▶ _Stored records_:
---------------
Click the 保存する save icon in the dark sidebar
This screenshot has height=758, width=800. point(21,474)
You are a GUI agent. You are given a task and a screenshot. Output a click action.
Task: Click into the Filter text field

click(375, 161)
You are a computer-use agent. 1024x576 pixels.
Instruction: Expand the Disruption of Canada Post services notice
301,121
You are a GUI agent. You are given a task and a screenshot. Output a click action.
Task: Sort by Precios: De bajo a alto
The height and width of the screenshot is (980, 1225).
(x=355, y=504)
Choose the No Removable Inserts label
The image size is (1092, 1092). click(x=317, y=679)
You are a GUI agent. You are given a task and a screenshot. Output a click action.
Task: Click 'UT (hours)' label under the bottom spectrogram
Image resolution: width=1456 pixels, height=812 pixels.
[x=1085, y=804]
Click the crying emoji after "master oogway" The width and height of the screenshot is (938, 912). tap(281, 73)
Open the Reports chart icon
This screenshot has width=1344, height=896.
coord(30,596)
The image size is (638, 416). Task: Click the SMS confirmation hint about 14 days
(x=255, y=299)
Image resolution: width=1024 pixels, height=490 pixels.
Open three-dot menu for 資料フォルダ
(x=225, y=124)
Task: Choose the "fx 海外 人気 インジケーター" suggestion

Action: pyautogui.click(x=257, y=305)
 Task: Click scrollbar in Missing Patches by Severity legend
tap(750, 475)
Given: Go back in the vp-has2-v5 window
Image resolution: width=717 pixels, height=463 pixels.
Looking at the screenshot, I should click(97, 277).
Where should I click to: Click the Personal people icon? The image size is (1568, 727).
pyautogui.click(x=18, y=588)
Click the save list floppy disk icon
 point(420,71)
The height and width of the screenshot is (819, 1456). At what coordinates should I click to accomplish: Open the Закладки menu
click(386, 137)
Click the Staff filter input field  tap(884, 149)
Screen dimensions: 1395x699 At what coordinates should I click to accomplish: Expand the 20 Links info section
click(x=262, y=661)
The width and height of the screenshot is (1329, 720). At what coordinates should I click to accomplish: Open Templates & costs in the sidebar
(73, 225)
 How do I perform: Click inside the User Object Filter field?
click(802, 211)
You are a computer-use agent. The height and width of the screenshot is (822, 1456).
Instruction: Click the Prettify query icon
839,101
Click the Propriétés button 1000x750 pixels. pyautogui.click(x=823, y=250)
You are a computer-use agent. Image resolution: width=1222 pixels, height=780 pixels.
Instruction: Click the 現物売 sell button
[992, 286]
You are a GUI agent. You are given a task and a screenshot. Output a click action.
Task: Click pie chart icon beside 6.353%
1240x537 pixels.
---------------
▶ _WHAT YOU ARE ASKED TO DO_:
Every record above needs to be restated exactly.

▶ _RESULT FOR THIS TASK_:
Click the 保存する save icon in the dark sidebar
This screenshot has height=758, width=800. point(21,474)
You are a GUI agent. You are given a task and a screenshot. Output a click action.
Task: Click into the Filter text field

click(375, 161)
You are a computer-use agent. 1024x576 pixels.
Instruction: Expand the Disruption of Canada Post services notice
301,121
You are a GUI agent. You are given a task and a screenshot. Output a click action.
Task: Sort by Precios: De bajo a alto
The height and width of the screenshot is (980, 1225).
(x=355, y=504)
Choose the No Removable Inserts label
The image size is (1092, 1092). click(x=317, y=679)
You are a GUI agent. You are given a task and a screenshot. Output a click action.
Task: Click 'UT (hours)' label under the bottom spectrogram
Image resolution: width=1456 pixels, height=812 pixels.
[x=1085, y=804]
Click the crying emoji after "master oogway" The width and height of the screenshot is (938, 912). tap(281, 73)
Open the Reports chart icon
This screenshot has width=1344, height=896.
coord(30,596)
The image size is (638, 416). Task: Click the SMS confirmation hint about 14 days
(x=255, y=299)
Image resolution: width=1024 pixels, height=490 pixels.
Open three-dot menu for 資料フォルダ
(x=225, y=124)
Task: Choose the "fx 海外 人気 インジケーター" suggestion

Action: pyautogui.click(x=257, y=305)
 Task: Click scrollbar in Missing Patches by Severity legend
tap(750, 475)
Given: Go back in the vp-has2-v5 window
Image resolution: width=717 pixels, height=463 pixels.
Looking at the screenshot, I should click(97, 277).
Where should I click to: Click the Personal people icon? The image size is (1568, 727).
pyautogui.click(x=18, y=588)
Click the save list floppy disk icon
 point(420,71)
The height and width of the screenshot is (819, 1456). At what coordinates should I click to accomplish: Open the Закладки menu
click(386, 137)
Click the Staff filter input field  tap(884, 149)
Screen dimensions: 1395x699 At what coordinates should I click to accomplish: Expand the 20 Links info section
click(x=262, y=661)
The width and height of the screenshot is (1329, 720). At what coordinates should I click to accomplish: Open Templates & costs in the sidebar
(73, 225)
 How do I perform: Click inside the User Object Filter field?
click(802, 211)
You are a computer-use agent. The height and width of the screenshot is (822, 1456).
Instruction: Click the Prettify query icon
839,101
Click the Propriétés button 1000x750 pixels. pyautogui.click(x=823, y=250)
You are a computer-use agent. Image resolution: width=1222 pixels, height=780 pixels.
Instruction: Click the 現物売 sell button
[992, 286]
You are a GUI agent. You are given a task and a screenshot. Output a click action.
Task: Click pie chart icon beside 6.353%
1240x537 pixels.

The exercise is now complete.